Documents and images shared by users outside China on WeChat, the country’s most popular social media platform, are being monitored and cataloged for use in political censorship in China, a new report says.
Citizen Lab, the University of Toronto online watchdog, says in Thursday’s report that WeChat users outside of China are thus unwittingly contributing to censorship. Content they share that censors deem inappropriate is thus barred from being seen by users inside China.
WeChat’s parent, Tencent, did not immediately respond to an online inquiry seeking comment. Tencent declined comment when contacted by CNBC.
Tencent is a major investor in Cary-based Epic Games, which is publisher of the globally popular Fortnite.
Citizen Lab highlighted findings of the report:
- We present results from technical experiments which reveal that WeChat communications conducted entirely among non-China-registered accounts are subject to pervasive content surveillance that was previously thought to be exclusively reserved for China-registered accounts.
- Documents and images transmitted entirely among non-China-registered accounts undergo content surveillance wherein these files are analyzed for content that is politically sensitive in China.
- Upon analysis, files deemed politically sensitive are used to invisibly train and build up WeChat’s Chinese political censorship system.

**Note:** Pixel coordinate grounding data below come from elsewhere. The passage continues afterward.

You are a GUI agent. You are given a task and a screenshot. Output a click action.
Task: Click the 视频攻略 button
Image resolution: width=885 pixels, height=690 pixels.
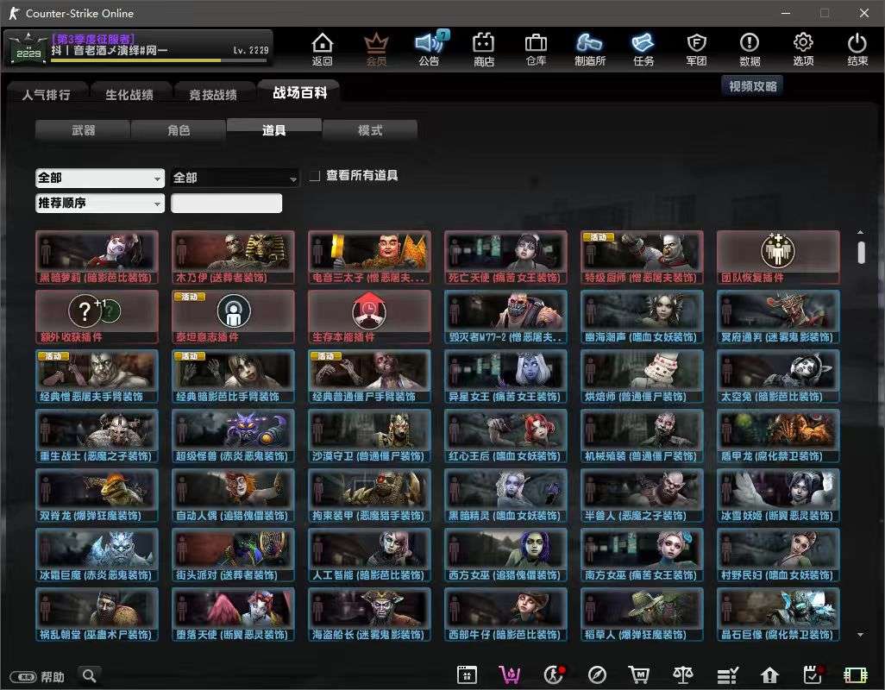click(752, 86)
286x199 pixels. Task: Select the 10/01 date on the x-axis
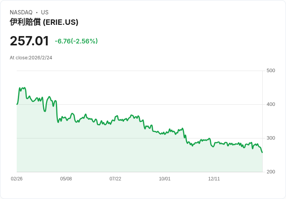165,179
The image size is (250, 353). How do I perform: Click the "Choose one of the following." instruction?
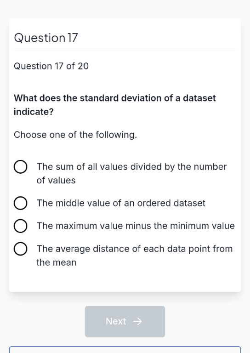[75, 135]
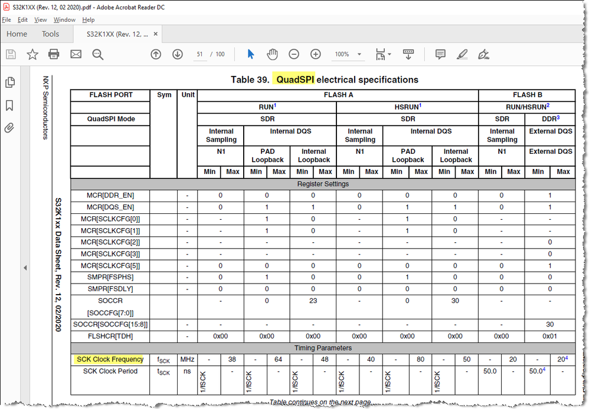Select the Hand tool in the toolbar

(272, 54)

From public information, it is unclear how Tencent uses non-Chinese-registered users’ data to enable content blocking or which policy rationale permits the sharing of data used for blocking between international and China regions of WeChat.
- Tencent’s responses to data access requests failed to clarify how data from international users is used to enable political censorship of the platform in China.

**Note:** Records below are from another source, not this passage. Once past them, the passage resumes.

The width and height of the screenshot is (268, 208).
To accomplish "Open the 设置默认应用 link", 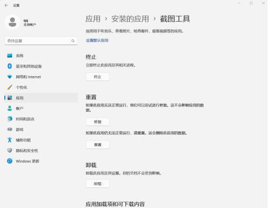I will (97, 41).
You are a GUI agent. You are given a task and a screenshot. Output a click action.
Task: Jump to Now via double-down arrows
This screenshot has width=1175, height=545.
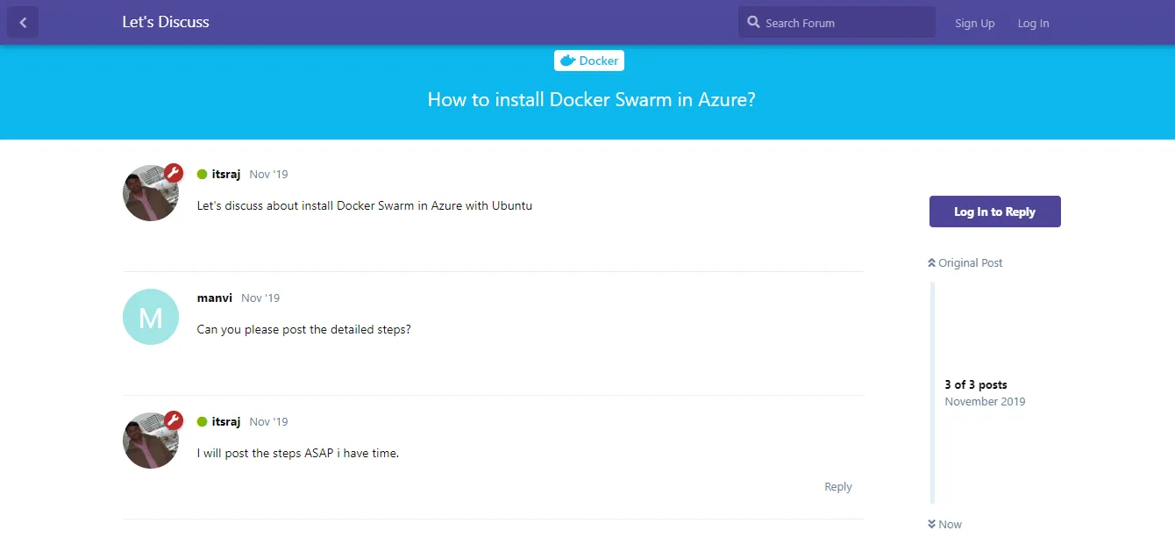pyautogui.click(x=944, y=524)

100 million users outside China
Until now, WeChat was not known to be subjecting accounts registered outside of China to the same pervasive surveillance as domestic accounts. An estimated 100 million people use WeChat outside China, according to the Munich firm MessengerPeople.
Citizen Lab says its findings are based on technical experiments. It says it did not detect censorship in communications among accounts registered outside China. But it says it did identify surveillance of content being sent exclusively between such accounts.
Tencent does not clearly state in its terms of service that it is surveilling accounts registered outside of China, Citizen Lab says.
The researchers say they first contacted WeChat in January asking about their findings. They said they have not received a response despite WeChat’s acknowledgment in February that it had received their questions.
With more than a billion users, WeChat is the world’s No. 3 messaging app behind Facebook’s WhatsApp and Messenger.
Within China, WeChat is censored and expected to adhere to content restrictions set by authorities.